Вообще "Лебединое озеро" в нашей семье было чем-то культовым. Я с самого раннего возраста знал все основные мелодии, рассказывал наизусть либретто и даже, когда оставался в долгие мамины вторые смены один, то играл только в бой Зигфрида и Ротбарта. Я попеременно надевал или белую рубашку, подпоясанную шарфом, воображая себя принцем с деревянными плечиками вместо арбалета, или накидывал старую огромную шаль с кистями, и, зажав в кулачках широкие концы, размахивал ими как коршун крыльями. В начале сам себе подпевал музыкальные темы, а потом, когда стал постарше и пошёл в школу, то включал складной чемоданчик-проигрыватель, ставил заезженную до икоты пластинку и изображал бескомпромиссную борьбу светлых и тёмных сил. Естественно, Зигфрид в нашей комнате всегда побеждал, как и на сцене.
Нужно сказать, что я рос очень красивым мальчиком. Но я это не для самохвальства говорю, нет, просто для того, чтобы ты мог правильно понять ход моих мыслей того периода, да и атмосферу, что меня окружала. Ибо за эту красоту меня все вокруг любили. Мама, конечно, в первую очередь, но любили и соседи, и воспитатели в детском саду, учителя и одноклассники в школе. При этом любовь окружающих не превращалась в какое-то баловство, потакание в капризах, нет, просто я всегда чувствовал, что меня уважают и всегда ждут чего-то особого, обязательно правильного и разумного в моих поступках. Это было весьма требовательное восхищение. То есть, постоянно окружённый таким вниманием, я не мог себе позволить ту же мелочность, суетливость, страстность, — хотя такого слова в отрицательном смысле в те времена не употребляли. Я не участвовал в хулиганских ватагах, не пил в подъездах, не курил в школьном туалете, но это не раздражало моих сверстников, не вызывало против меня агрессии или насмешек. С учителями отношения тоже были как-то изначально взрослые. В общем, я к своей красоте относился как к некоему предопределению, очень серьёзно, как музыкант или художник к своему таланту. Можно сказать, ответственно. Как избранничеству. Своей ли романтической натурой, чрезмерным ли родительским честолюбием матери-одиночки, или просто в ответ на бесконечность собственного нищенского существования, но мама умела это избранничество во мне культивировать, и я рос словно принц крови в изгнании, в ожидании совершенно особого, необычайного, но неминуемо великого будущего. В какой-то степени этому ожиданию способствовало и отсутствие отца, которого я никогда не видел даже на фотографии, и поэтому мог фантазировать ничем не стесняясь. Понятно, что при этом и понятия о семье были у меня тоже фантастическими. Как всякий принц я, естественно, ждал встречи со своей принцессой. Ибо должен был наступить тот день, когда я найду её, заколдованную злым магом, совершу подвиг и освобожу от чар.

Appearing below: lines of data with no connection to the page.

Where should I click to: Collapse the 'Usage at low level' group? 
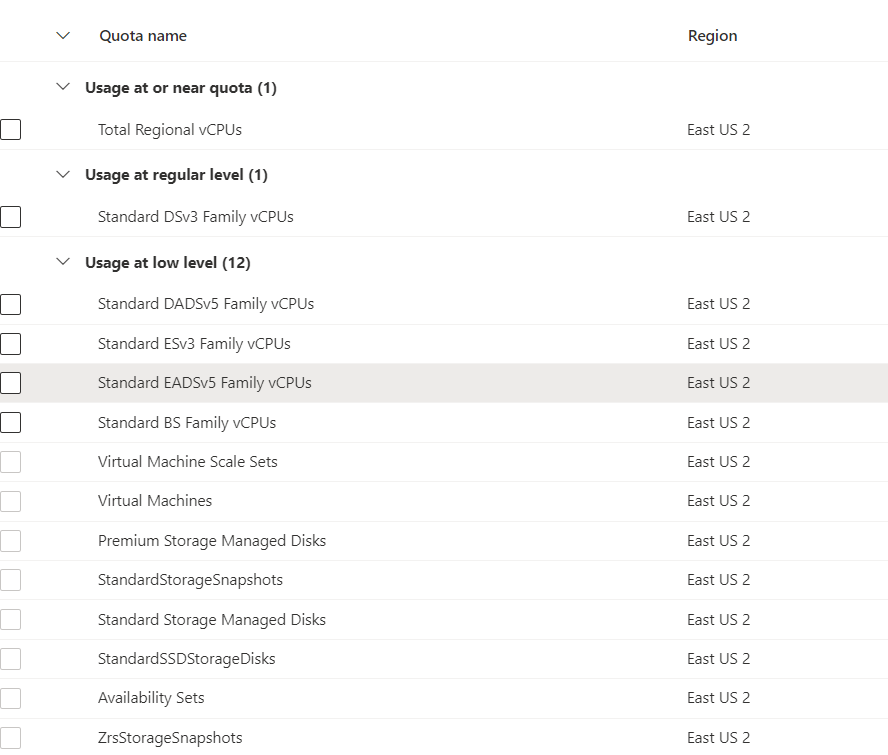[x=63, y=262]
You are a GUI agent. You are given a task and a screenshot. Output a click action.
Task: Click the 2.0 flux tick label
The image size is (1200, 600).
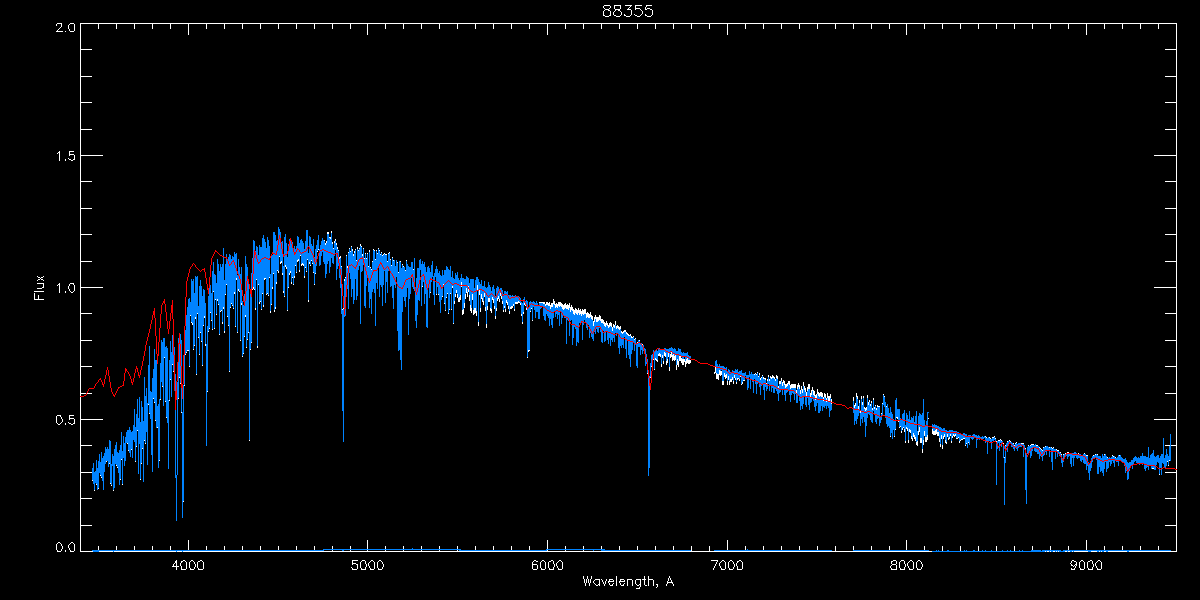(66, 27)
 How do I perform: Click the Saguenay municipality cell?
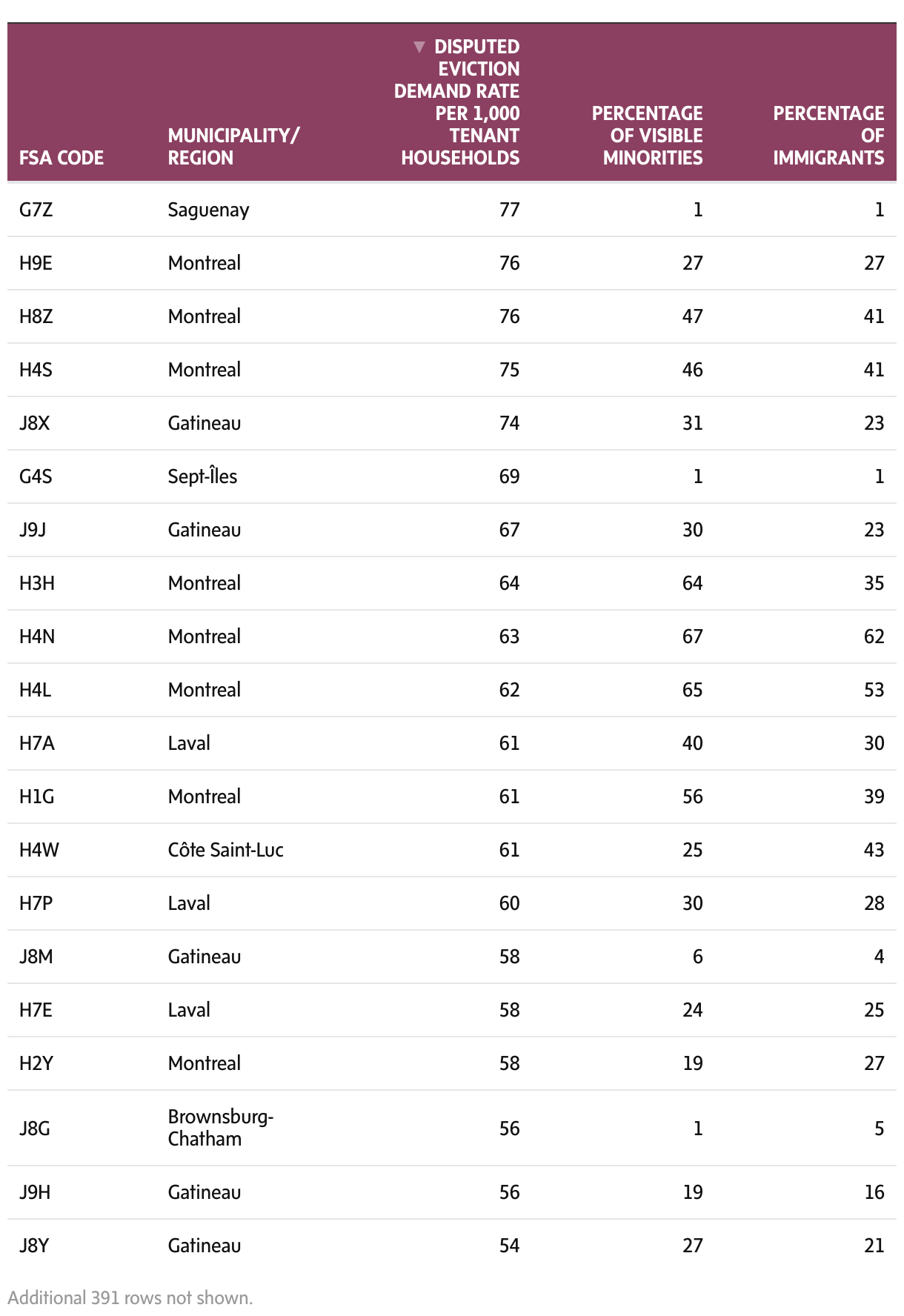(x=208, y=210)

После школы я поступил в НИГАИК. Но не от особой тяги к электричеству, просто в школе хорошо шли математика и физика, а из технических вузов этот был самый близкий к дому. Учиться я сразу стал хорошо, на жизнь взирал активно, и вскоре был выбран комсоргом группы, а потом и курса. Вот тогда я и познакомился с Еленой. В первый раз её образ запечатлелся в моей памяти ещё на вступительных, вспышкой мелькнув посреди толпы абитуриентов. Потом пару раз мы встречались в коридорах, но всё мельком, издалека украдкой оглядывая друг друга, а познакомились, когда она сдавала мне взносы своей группы. Я случайно коснулся её руки, и обжёгся. Её тоже ударило электричеством, мы разряжено рассмеялись…. И вдруг в тот же вечер опять сталкиваемся в фойе оперного театра! Я выходил из музея, где всегда любил послушать очередное воспоминание музейного хозяина, старичка-немца, и действительно буквально столкнулся с ней, разглядывавшей галерею артистических фотографий. Она — я - и здесь. Да ещё именно на "Лебедином озере"! Это была судьба, и мы сразу приняли это. Даже разговор у нас вдруг пошёл как продолжение непрерываемого, когда-то давно начатого, как будто мы уже были знакомы миллион лет. Помню, мы торопились, перебивали друг друга, прыгали с темы на тему, но абсолютно во всём соглашались. Нам всё вокруг было совершенно одинаково известно. Новое узнавали только друг о друге, но и тут самое приятное: она, оказывается, закончила детскую музыкальную школу, тоже любила Чайковского и обожала его "Шестую", "Франческу" и, конечно же, "Озеро". В тот вечер её место было в последнем ряду второго яруса, в середине, прямо напротив сцены. А я, пользуясь правом завсегдатая, которого с трёх лет знали все дежурившие в зале старушки, стоял прямо позади её. Как же тогда звучал для нас оркестр! И танцевала молодая Гершунова.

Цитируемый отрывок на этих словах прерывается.